Have you thought of buying in Cyprus as your company is based here?
You wouldn't pay taxes if you don't actually live here and if you retired here eventually the tax you would pay is much much lower than the UK.


----------



## Bevdeforges (Nov 16, 2007)

It's not as easy as that. If you are legally resident in the US, you should be paying US income taxes. (Actually, many who are illegally resident in the US pay taxes, too, in hopes of getting legal one of these days.) 

And if you want to buy a house in the US and don't have W2s to show your income, the bank will ask you for... (wait for it)... copies of your income tax returns to confirm your income. So file them.

If you decide to change your residence later on, you can organize that, but from what you've said so far, you are subject to US taxes - and the deadline for 2008 filings is next week.
Cheers,
Bev


----------



## Fatbrit (May 8, 2008)

Bevdeforges said:


> It's not as easy as that. If you are legally resident in the US, you should be paying US income taxes. (Actually, many who are illegally resident in the US pay taxes, too, in hopes of getting legal one of these days.)


I can't work out how he's resident here, either.


----------



## popeyenat (Apr 11, 2009)

Hi Bev,

Okay just to clarify, I did actually pay my taxes for 2008. My NEW job is now contract work, with the company being based in Cyprus. As for my status, I am a green card holder.

To be clear, I do not want to do this illegally, I will pay income tax if I have to. But in order to buy a house I have to provide a W2 of course, and as a contractor you need 2 years of proven income.

So it works like this...green card holder wants to buy a house, but works for a company as a contractor in Cyprus, does not want to get screwed by ins, needs a mortgage, etc etc.

Hope that clarifies.


----------



## Bevdeforges (Nov 16, 2007)

As a green card holder, you have to file US taxes, no matter where in the world you are resident. The only way to avoid paying US taxes on your new contract work would be if you could establish your residence overseas and take advantage of the overseas earned income exclusion (though you have to file returns to claim the exclusion) - which means remaining outside the US for a full calendar year or 12 consecutive months.

As far as getting a mortgage is concerned, your best bet is going to be working closely with a local bank, and probably offering to make a somewhat larger than usual down payment. Most banks will require (or used to anyhow - before the days of liars' loans) a two-year salary history in order to evaluate your credit worthiness. 

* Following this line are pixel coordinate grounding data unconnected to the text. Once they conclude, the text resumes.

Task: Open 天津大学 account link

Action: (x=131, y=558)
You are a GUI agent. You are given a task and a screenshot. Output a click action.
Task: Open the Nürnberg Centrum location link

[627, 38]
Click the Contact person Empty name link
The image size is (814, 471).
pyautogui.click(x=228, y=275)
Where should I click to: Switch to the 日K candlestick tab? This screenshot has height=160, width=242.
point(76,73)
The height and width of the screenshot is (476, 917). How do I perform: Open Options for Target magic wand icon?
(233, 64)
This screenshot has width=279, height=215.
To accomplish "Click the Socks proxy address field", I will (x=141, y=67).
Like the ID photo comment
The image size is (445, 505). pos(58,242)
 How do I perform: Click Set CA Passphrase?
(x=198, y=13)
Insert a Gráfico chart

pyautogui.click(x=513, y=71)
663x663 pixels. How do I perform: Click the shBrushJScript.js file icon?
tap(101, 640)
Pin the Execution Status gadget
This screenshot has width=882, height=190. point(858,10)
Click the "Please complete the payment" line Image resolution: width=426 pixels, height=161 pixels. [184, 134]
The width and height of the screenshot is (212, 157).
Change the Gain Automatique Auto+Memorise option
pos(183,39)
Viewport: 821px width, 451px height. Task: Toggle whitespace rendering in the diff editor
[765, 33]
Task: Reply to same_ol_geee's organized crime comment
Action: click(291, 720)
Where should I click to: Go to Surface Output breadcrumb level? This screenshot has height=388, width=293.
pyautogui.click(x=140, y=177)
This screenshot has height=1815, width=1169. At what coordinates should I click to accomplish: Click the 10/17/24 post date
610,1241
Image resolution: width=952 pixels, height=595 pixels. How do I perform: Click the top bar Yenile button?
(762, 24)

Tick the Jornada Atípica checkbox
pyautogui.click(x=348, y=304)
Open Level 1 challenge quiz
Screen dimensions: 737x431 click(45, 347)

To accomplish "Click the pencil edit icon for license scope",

One other option might be to join a local credit union that makes mortgage loans. Credit unions are often more willing to work with their customers, particularly those in unusual circumstances.
Cheers,
Bev


----------



## Fatbrit (May 8, 2008)

Bevdeforges said:


> As a green card holder, you have to file US taxes, no matter where in the world you are resident. The only way to avoid paying US taxes on your new contract work would be if you could establish your residence overseas and take advantage of the overseas earned income exclusion (though you have to file returns to claim the exclusion) - which means remaining outside the US for a full calendar year or 12 consecutive months.


Which is probably goodbye to your green card. Got a green card, pay taxes! You can't have your cake and eat it.


----------



## twostep (Apr 3, 2008)

Your center of life is within the US. Ergo - you pay taxes. You can work outside the US for up to a year without loosing your GC privileges. Of course paperwork is involved. This will also put your timecount for citizenship on hold. Nevertheless you are obligated to file taxes.

Positive credit history, tenure in same line of work, steady income, 20%+ downpayment and you have a good chance to get a mortgage. By the way under 20% downpayment you will fall into PMI which is somewhat of a hassle to get out of once you qualify.

It is pretty simple - you have to play by the rules or find a new playground. 

@Bev - the wholesale market has all but shut down for small lending institutions. As they do not retain 30-year debt inhouse and can not sell it on the open market they more or less exited this arena.


----------



## Bevdeforges (Nov 16, 2007)

twostep said:


> @Bev - the wholesale market has all but shut down for small lending institutions. As they do not retain 30-year debt inhouse and can not sell it on the open market they more or less exited this arena.


It must vary by region these days. I'm currently back in the US, where my (small local) bank is advertising that they are still making mortgage loans. No idea how they are doing it. But I've always found them very willing to work with customers to solve the problem at hand.

I only wish all banks were are pleasant to work with.
Cheers,
Bev


----------